- Stated exercise -
Reproduce without changes everything from the start of the rows below down to and including the line that contains "(x=947, y=66)".

- Data records -
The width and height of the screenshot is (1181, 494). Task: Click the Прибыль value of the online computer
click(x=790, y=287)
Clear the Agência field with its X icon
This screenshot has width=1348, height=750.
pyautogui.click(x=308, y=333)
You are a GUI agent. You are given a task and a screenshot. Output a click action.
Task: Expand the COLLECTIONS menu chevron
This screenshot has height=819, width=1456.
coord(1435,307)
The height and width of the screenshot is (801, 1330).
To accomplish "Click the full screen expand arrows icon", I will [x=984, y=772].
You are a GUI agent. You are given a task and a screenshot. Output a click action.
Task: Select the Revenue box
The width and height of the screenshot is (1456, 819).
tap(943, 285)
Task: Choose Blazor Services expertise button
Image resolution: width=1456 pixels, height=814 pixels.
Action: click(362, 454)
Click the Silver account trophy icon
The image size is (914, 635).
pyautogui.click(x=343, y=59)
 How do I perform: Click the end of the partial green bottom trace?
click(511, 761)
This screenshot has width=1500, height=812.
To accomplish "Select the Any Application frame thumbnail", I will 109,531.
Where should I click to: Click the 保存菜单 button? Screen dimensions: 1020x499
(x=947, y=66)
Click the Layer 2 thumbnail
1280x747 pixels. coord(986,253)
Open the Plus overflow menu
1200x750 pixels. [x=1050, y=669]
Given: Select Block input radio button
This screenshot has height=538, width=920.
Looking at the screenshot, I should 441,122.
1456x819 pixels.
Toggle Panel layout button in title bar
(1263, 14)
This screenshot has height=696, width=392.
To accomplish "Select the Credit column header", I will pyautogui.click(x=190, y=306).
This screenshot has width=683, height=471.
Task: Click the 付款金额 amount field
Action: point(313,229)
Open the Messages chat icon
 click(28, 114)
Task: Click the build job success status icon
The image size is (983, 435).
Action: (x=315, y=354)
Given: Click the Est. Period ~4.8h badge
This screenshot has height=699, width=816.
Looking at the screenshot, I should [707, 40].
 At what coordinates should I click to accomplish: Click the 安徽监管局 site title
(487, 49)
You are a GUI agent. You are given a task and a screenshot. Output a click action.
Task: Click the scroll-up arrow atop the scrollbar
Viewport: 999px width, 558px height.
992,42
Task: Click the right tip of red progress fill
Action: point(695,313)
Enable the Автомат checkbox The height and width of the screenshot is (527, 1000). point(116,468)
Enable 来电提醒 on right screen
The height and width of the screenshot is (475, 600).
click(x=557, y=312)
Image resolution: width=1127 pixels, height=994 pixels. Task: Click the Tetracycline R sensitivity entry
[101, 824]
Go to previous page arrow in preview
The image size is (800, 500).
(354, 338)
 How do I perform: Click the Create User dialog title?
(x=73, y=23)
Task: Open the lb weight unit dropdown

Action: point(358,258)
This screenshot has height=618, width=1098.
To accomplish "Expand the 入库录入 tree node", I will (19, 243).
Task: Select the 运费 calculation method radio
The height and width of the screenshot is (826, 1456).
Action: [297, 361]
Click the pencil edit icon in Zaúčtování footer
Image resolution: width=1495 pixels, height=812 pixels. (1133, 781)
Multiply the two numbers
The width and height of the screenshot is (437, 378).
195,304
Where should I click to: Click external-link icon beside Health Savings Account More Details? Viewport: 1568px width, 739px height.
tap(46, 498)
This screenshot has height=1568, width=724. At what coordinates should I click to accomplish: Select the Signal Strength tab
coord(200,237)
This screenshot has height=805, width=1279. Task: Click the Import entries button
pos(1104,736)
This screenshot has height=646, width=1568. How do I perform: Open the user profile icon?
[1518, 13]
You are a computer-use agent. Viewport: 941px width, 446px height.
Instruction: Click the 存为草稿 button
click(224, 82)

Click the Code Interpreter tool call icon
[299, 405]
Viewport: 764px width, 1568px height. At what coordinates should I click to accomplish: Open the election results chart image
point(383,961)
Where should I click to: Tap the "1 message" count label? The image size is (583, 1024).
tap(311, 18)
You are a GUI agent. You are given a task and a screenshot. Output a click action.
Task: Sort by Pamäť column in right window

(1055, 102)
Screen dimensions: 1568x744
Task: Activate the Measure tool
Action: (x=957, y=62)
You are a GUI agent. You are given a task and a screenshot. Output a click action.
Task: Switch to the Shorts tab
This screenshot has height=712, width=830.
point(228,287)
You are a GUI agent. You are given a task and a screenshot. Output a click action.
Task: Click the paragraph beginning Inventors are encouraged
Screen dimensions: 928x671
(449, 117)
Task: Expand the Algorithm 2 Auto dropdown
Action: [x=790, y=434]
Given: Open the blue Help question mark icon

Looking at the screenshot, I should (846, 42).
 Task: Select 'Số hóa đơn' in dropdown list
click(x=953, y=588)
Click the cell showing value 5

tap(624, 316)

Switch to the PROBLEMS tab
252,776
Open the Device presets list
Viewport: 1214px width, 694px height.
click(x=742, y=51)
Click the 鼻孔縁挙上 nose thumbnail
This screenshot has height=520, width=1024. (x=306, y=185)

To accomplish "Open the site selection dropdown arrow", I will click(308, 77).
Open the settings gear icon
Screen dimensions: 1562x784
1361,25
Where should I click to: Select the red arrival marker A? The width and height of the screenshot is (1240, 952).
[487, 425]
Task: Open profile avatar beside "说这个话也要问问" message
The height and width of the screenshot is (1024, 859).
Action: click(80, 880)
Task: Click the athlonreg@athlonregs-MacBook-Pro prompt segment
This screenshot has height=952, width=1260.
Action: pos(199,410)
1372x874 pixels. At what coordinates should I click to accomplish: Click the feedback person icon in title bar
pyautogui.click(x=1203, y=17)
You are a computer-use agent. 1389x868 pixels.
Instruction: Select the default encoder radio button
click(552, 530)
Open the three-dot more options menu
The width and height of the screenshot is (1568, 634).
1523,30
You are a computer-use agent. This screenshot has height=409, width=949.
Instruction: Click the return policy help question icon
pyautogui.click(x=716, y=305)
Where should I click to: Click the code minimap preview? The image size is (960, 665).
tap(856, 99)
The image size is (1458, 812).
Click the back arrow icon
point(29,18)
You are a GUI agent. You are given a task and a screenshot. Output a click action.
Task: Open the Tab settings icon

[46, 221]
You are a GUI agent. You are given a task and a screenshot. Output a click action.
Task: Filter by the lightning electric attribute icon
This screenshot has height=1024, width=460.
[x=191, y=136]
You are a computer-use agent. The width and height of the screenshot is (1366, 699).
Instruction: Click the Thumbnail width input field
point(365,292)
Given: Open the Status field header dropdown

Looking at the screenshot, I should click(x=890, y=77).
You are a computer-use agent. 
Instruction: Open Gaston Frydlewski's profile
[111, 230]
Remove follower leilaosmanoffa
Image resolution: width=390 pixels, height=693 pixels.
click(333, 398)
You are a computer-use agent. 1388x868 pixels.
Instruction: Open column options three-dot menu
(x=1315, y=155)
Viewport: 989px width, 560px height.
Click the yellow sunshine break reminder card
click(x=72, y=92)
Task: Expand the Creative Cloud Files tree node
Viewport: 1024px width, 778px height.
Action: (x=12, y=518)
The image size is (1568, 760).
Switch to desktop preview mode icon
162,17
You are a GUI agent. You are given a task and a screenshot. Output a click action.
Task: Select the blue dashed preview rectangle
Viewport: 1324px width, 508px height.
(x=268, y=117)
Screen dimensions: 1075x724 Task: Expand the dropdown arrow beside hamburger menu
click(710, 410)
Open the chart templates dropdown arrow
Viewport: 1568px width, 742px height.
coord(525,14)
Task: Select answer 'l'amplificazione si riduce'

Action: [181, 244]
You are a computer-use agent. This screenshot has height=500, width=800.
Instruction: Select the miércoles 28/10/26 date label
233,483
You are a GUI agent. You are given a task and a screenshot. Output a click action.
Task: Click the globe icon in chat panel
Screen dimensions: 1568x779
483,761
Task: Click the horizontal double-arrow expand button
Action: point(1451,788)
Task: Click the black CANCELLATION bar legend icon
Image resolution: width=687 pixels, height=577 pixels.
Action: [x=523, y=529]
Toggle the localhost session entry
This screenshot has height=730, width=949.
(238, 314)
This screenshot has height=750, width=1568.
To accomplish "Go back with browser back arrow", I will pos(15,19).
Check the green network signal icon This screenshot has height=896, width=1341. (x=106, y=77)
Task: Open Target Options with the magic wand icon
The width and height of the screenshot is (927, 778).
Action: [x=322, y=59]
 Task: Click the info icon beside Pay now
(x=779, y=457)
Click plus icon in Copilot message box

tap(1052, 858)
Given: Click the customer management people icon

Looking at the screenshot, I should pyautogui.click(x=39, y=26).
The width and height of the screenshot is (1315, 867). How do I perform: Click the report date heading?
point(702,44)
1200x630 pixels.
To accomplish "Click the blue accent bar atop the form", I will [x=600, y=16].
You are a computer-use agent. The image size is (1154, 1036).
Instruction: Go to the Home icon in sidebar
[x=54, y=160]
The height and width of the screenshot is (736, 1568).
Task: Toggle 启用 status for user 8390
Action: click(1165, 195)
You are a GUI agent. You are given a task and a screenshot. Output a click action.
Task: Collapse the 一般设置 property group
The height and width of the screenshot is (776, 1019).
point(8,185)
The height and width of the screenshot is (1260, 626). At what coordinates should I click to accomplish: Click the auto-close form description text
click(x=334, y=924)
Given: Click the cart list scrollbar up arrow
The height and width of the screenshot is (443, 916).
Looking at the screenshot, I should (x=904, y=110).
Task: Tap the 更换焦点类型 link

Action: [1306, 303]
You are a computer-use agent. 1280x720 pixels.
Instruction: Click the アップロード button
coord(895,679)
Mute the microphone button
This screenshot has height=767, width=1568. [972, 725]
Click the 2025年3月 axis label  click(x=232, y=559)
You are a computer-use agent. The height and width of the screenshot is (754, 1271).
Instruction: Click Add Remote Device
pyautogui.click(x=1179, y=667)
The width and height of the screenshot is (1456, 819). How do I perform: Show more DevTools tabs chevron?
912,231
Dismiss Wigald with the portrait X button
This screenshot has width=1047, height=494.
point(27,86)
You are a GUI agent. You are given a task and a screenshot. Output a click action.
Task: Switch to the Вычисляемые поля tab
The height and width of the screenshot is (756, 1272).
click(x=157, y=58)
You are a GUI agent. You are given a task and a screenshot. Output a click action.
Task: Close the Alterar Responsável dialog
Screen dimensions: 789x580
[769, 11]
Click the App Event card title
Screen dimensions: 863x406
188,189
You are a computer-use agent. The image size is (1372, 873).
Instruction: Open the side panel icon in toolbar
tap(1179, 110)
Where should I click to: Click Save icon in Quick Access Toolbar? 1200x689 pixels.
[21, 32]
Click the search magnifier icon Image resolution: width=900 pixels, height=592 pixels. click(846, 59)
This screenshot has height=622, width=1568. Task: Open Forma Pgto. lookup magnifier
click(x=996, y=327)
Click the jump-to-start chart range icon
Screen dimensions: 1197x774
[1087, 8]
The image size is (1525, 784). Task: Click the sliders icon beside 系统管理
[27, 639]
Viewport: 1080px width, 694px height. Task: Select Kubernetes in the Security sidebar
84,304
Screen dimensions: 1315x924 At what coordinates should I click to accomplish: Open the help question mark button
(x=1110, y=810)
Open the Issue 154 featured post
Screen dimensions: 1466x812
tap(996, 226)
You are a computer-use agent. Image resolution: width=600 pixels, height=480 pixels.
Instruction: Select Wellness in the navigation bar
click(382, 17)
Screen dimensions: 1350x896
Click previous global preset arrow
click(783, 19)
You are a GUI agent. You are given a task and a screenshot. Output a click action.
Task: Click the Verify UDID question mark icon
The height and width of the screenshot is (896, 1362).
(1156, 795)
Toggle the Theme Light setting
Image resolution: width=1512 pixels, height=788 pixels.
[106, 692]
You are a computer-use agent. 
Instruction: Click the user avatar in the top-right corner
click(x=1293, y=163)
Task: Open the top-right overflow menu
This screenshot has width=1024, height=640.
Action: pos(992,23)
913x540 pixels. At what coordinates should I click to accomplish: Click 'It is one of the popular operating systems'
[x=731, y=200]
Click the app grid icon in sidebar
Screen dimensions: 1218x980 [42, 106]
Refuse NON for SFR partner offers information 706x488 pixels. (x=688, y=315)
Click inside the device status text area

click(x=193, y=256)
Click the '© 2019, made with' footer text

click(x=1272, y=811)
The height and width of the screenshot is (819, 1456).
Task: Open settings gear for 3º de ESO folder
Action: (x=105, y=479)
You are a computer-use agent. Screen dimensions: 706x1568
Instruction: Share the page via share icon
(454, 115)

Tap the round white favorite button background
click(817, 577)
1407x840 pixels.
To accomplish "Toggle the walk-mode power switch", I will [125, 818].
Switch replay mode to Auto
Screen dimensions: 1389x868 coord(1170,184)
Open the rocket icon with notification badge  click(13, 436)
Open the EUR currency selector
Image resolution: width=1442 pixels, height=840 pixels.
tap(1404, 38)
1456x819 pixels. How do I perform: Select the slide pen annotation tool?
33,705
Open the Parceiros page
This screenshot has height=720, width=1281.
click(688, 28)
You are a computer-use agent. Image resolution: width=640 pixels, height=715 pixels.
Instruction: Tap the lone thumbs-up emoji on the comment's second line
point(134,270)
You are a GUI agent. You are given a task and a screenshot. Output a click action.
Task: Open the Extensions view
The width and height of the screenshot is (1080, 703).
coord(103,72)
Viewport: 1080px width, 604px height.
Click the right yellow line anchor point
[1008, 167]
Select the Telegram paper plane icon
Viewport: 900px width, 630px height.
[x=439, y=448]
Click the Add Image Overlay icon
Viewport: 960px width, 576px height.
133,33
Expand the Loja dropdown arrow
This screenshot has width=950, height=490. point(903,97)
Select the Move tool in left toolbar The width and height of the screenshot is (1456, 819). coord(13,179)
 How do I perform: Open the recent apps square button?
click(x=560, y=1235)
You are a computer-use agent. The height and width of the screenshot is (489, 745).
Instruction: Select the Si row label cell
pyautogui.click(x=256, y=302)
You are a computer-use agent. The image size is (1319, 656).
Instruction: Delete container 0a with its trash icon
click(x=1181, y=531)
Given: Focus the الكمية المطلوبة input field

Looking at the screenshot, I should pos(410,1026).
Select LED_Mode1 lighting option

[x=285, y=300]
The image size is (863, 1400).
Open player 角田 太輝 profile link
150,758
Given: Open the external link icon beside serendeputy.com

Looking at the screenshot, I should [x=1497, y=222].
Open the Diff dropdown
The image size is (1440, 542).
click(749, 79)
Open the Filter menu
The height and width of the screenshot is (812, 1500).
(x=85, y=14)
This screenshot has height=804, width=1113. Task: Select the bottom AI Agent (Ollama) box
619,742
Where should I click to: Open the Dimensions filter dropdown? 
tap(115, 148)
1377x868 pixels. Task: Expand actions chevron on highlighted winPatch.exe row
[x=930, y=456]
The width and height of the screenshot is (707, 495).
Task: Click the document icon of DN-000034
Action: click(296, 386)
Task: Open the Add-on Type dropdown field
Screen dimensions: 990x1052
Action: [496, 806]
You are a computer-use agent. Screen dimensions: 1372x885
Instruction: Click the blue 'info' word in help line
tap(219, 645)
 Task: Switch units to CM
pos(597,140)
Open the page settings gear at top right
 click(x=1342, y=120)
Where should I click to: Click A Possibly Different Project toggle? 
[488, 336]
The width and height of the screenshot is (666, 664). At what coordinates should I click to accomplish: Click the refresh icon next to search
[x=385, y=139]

- Result for this exercise -
The width and height of the screenshot is (1181, 494). Task: Click the Прибыль value of the online computer
click(x=790, y=287)
Clear the Agência field with its X icon
This screenshot has width=1348, height=750.
pyautogui.click(x=308, y=333)
You are a GUI agent. You are given a task and a screenshot. Output a click action.
Task: Expand the COLLECTIONS menu chevron
This screenshot has height=819, width=1456.
coord(1435,307)
The height and width of the screenshot is (801, 1330).
To accomplish "Click the full screen expand arrows icon", I will [x=984, y=772].
You are a GUI agent. You are given a task and a screenshot. Output a click action.
Task: Select the Revenue box
The width and height of the screenshot is (1456, 819).
tap(943, 285)
Task: Choose Blazor Services expertise button
Image resolution: width=1456 pixels, height=814 pixels.
Action: click(362, 454)
Click the Silver account trophy icon
The image size is (914, 635).
pyautogui.click(x=343, y=59)
 How do I perform: Click the end of the partial green bottom trace?
click(511, 761)
This screenshot has width=1500, height=812.
To accomplish "Select the Any Application frame thumbnail", I will 109,531.
Where should I click to: Click the 保存菜单 button? Screen dimensions: 1020x499
(x=947, y=66)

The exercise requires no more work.